Sun’s lawsuit against World Liberty is a reminder that the unseemliness of Trump’s rampant Presidential profiteering goes beyond conflicts of interest. Announcing the début of World Liberty during the 2src24 campaign, Trump predicted, grandly, that the future of crypto would be “gigantic” and said that, for the good of the country, “crypto is one of those things we have to do, whether we like it or not.” Trump and his sons have often described World Liberty and their other crypto ventures as efforts to make such digital assets available to small and unsophisticated investors, and Eric and Donald, Jr., have both repeatedly urged mom-and-pop investors to jump in with both feet. In one speech last year, Donald, Jr., implored every “average American” to “buy as much as you can,” and he and Eric, who together founded a bitcoin-mining company, have repeatedly predicted that the price of bitcoin would soar to a million dollars, from its peak last year of about a hundred and twenty-five thousand dollars.
Yet the President’s disclosure of his own stunning crypto profits has arrived at a painful moment for anyone who has bought what the Trumps have been selling—often, his own political supporters.

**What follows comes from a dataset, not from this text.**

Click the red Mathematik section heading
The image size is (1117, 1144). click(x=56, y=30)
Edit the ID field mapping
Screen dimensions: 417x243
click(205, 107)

The World Liberty tokens that Sun may have sought to unload have plunged in value by more than eighty per cent, to less than six cents each. The price of $TRUMP memecoin has fallen from a peak of nearly seventy-five dollars before Trump’s Inauguration to about a dollar and seventy cents. Bitcoin has fallen by more than sixty per cent from its peak last year, to less than sixty thousand dollars. Shares of American Bitcoin, the crypto company owned by Don, Jr., and Eric, have fallen by more than ninety per cent from their peak, to about sixty cents. Shares of Trump Media & Technology Group, which operates Truth Social and has turned itself into a bitcoin-holding company, have also fallen by more than ninety per cent, to less than ten dollars a share.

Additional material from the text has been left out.